----- Information -----

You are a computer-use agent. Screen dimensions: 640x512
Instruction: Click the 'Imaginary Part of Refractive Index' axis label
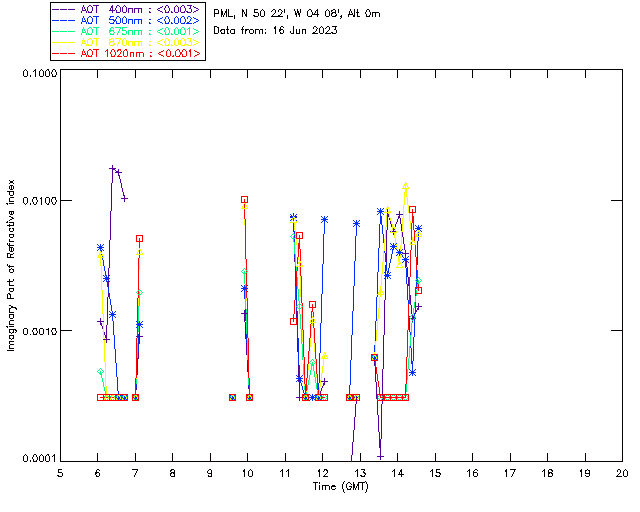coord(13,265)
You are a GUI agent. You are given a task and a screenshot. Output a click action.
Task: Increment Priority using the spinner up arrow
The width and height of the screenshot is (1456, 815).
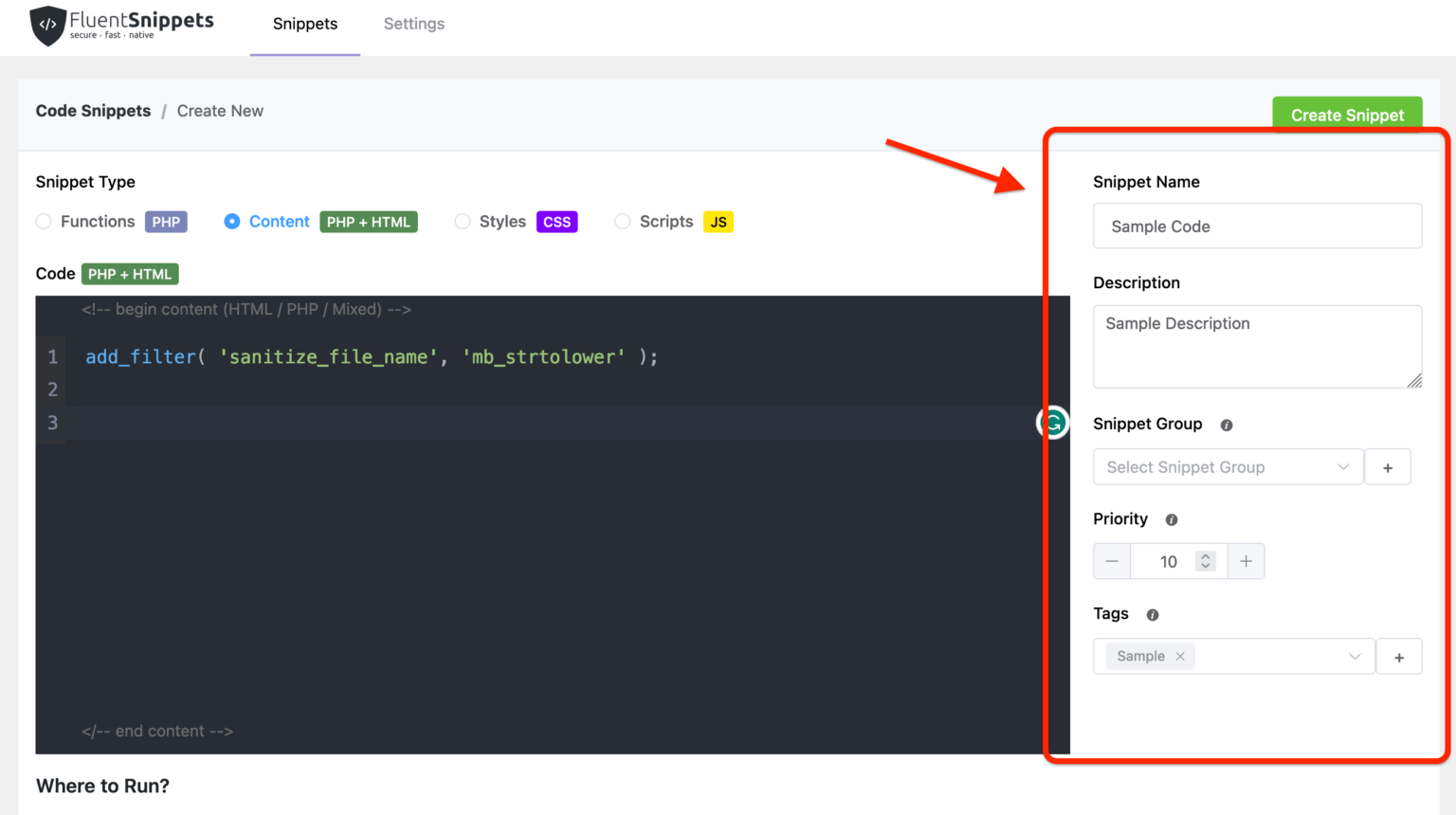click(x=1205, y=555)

-----

Nothing but the lines from the one containing "Instruction: Click the" through the final line of the records, both included and copied exactly, should appear in the answer; pictures stay out.

Instruction: Click the 'Imaginary Part of Refractive Index' axis label
coord(13,265)
You are a GUI agent. You are given a task and a screenshot. Output a click action.
Task: Increment Priority using the spinner up arrow
The width and height of the screenshot is (1456, 815).
click(x=1205, y=555)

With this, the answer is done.